■ Excerpted text:
· · · · ·

Cell-Based ‘Tracking Devices’ Might Help Monitor Treatments

TUESDAY, July 10 (HealthDay News) — Call it a fantastic voyage.
Scientists have successfully found a way to inject tiny iron filings into
the human body to potentially monitor medical therapies. The particles
work as tracking devices that may help physicians determine if certain
treatments are working.

The development of methods to track cells is critical to stem-cell and
other therapies that rely on the delivery of particular cells to a target
site, such as the heart or other organ, according to the authors of a
small new study.

“Eventually we’ll be able to prove stem cells are going where they are
supposed to be and track cells going into other tissues,” said Dr. David
Newby, study co-author and professor and chair of cardiology at the Centre
for Cardiovascular Science at the University of Edinburgh, in Scotland.

· · · · ·

■ Source data:

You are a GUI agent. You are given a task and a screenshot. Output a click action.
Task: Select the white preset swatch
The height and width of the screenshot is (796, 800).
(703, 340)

· · · · ·

■ Exercise tasks:
1) List every role or title the article on cell-tracking devices gives Dr. David Newby.
2) Condense the paragraph of the article on cell-tracking devices that begins "The development of methods to track cells" into one shorter sentence that keeps its main facts.
3) Using the article on cell-tracking devices, decide whether each statement agrees with it. Answer yes or no for each, and quote the deciding words.
(a) The particles injected into the body are tiny iron filings.
(b) The study described is a large one.
(c) Dr. David Newby works at the University of Edinburgh.
The material is separate from the article on cell-tracking devices.

■ Solved problems:
1)
- Study co-author
- Professor
- Chair of cardiology at the Centre for Cardiovascular Science at the University of Edinburgh, in Scotland

2) The small new study's authors say cell-tracking methods are critical to stem-cell and other therapies that deliver particular cells to a target site such as the heart or another organ.

3)
(a) Yes: "inject tiny iron filings into the human body"
(b) No: "a small new study"
(c) Yes: "Centre for Cardiovascular Science at the University of Edinburgh, in Scotland"